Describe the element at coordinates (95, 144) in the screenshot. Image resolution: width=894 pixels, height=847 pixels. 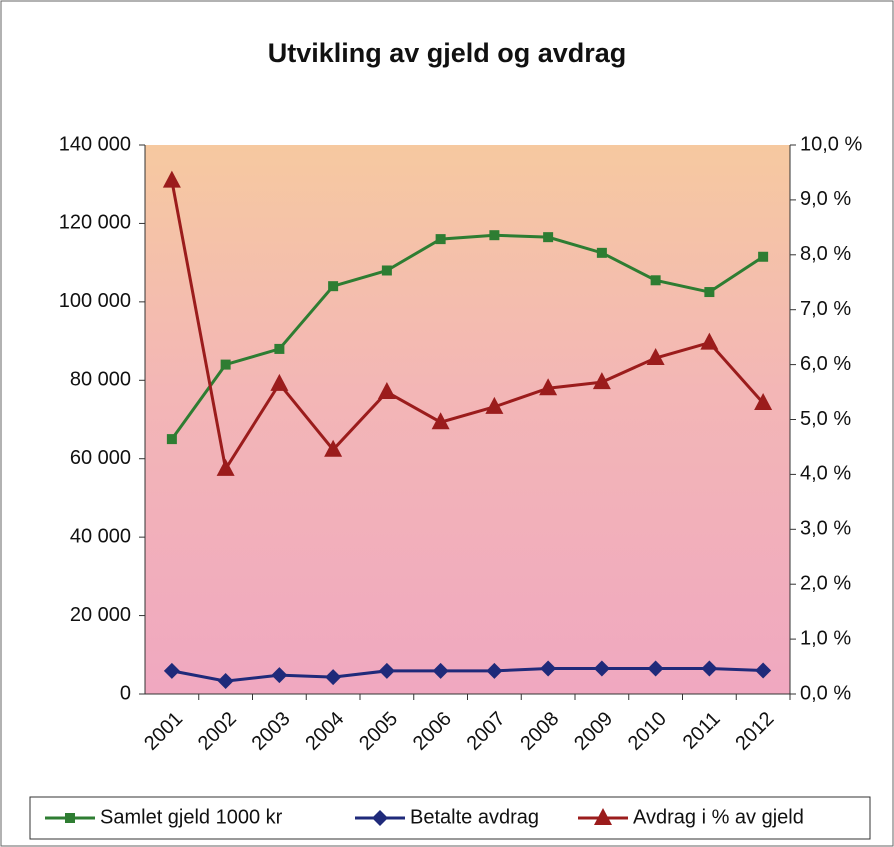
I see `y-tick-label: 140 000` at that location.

--------------------

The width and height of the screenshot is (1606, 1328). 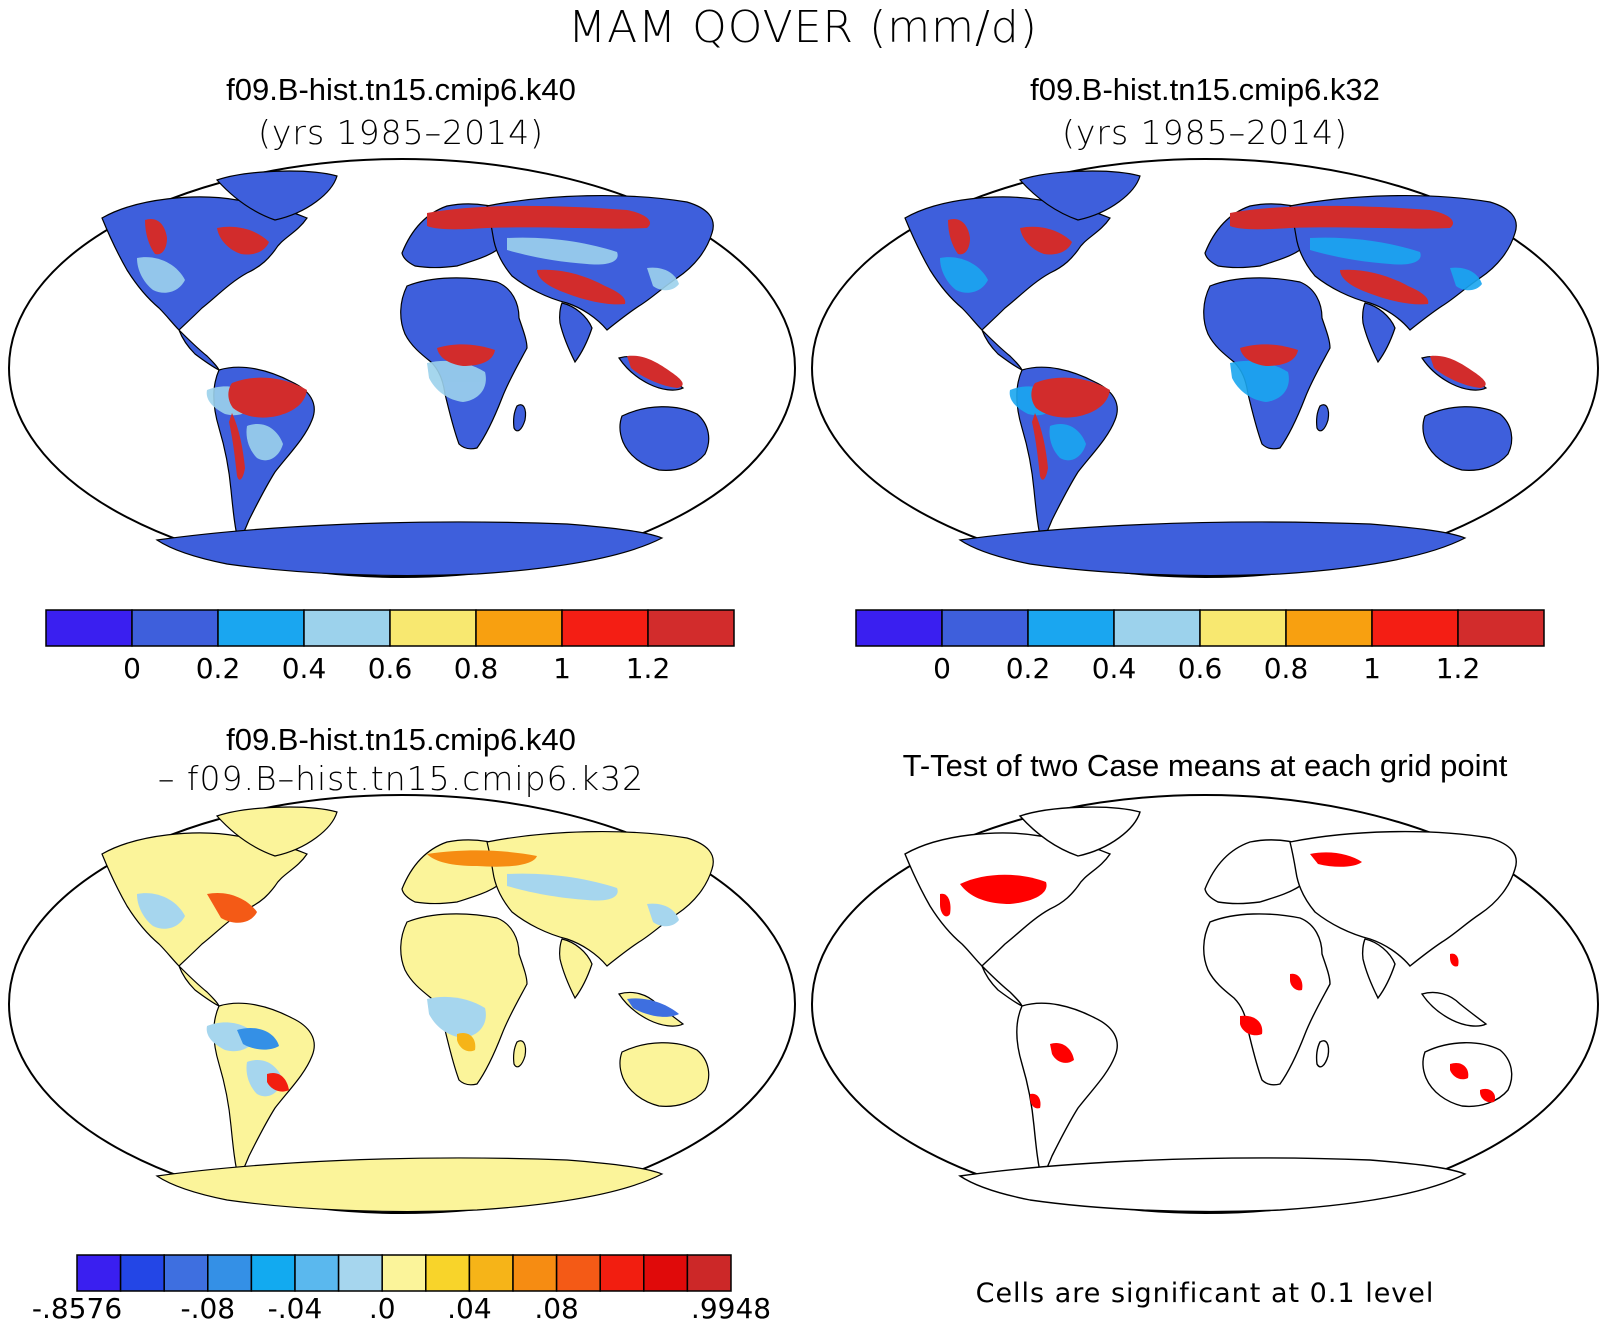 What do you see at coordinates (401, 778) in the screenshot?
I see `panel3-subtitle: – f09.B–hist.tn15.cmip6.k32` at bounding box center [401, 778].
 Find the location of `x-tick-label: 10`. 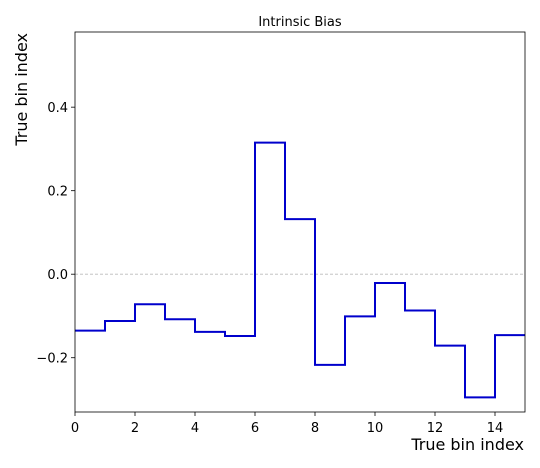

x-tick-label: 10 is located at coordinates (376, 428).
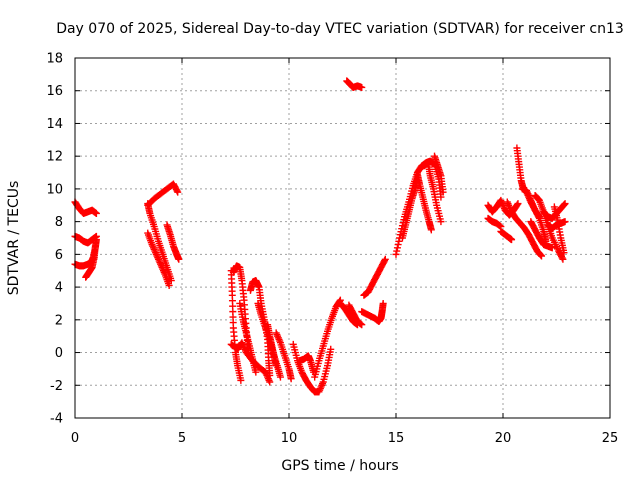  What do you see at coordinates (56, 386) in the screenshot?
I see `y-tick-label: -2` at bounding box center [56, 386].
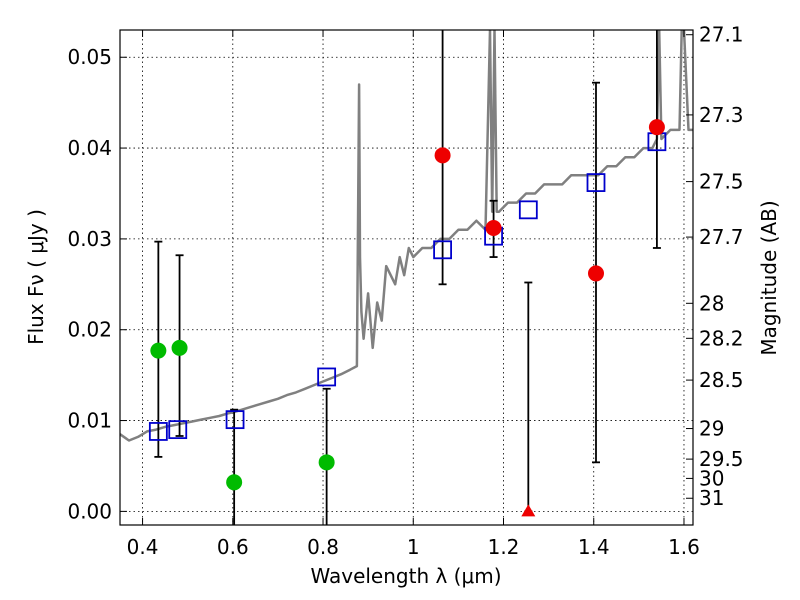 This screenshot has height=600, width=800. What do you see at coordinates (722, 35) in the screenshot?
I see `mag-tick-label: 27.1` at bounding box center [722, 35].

--------------------

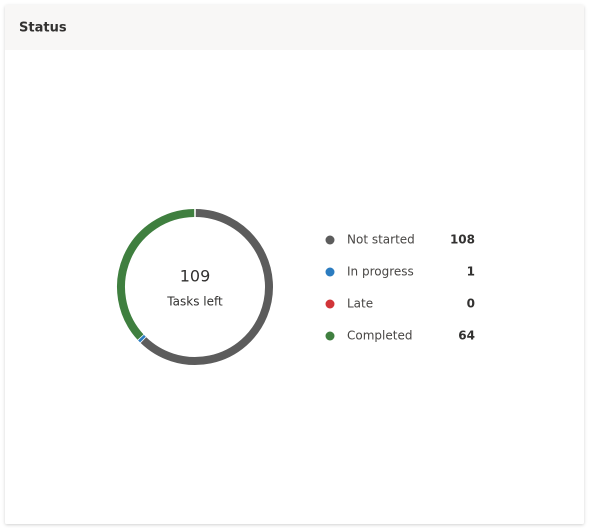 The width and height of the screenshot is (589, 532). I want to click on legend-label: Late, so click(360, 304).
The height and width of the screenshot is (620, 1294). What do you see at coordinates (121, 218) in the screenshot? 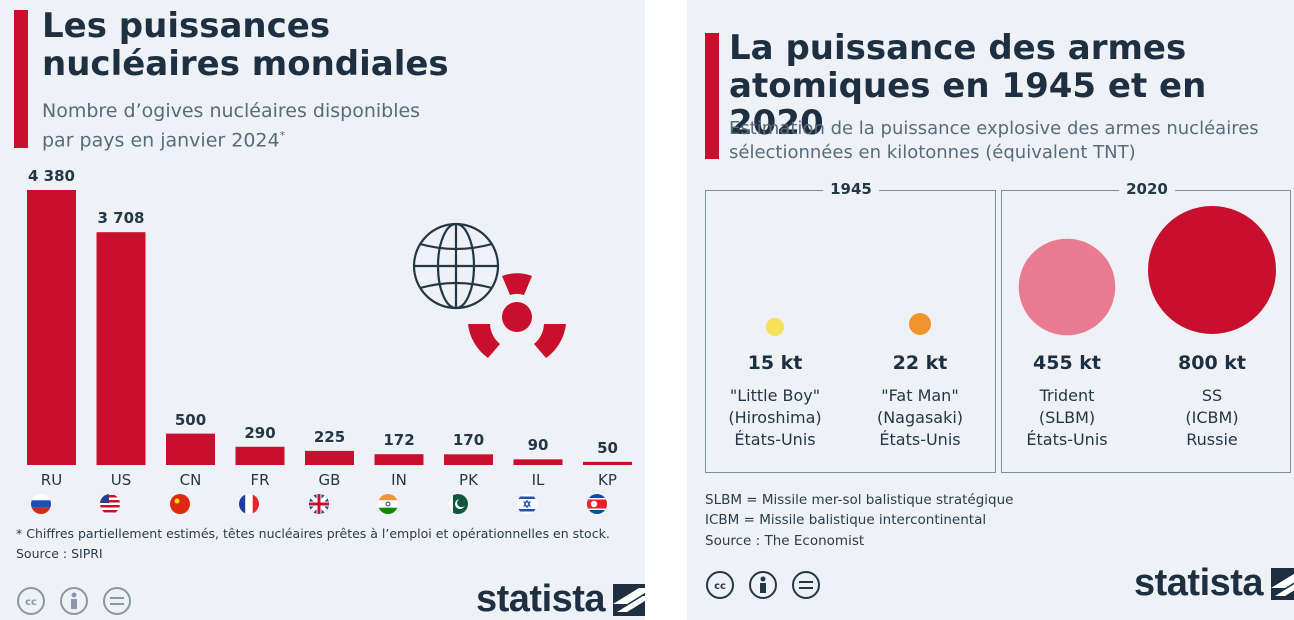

--------------------

**Exercise**. Please copy out everything in the records from the line containing "Describe the element" down to the line containing "at that location.", both lines included, leaving out the pictures.

**Task answer**.
Describe the element at coordinates (95, 144) in the screenshot. Image resolution: width=894 pixels, height=847 pixels. 
I see `y-tick-label: 140 000` at that location.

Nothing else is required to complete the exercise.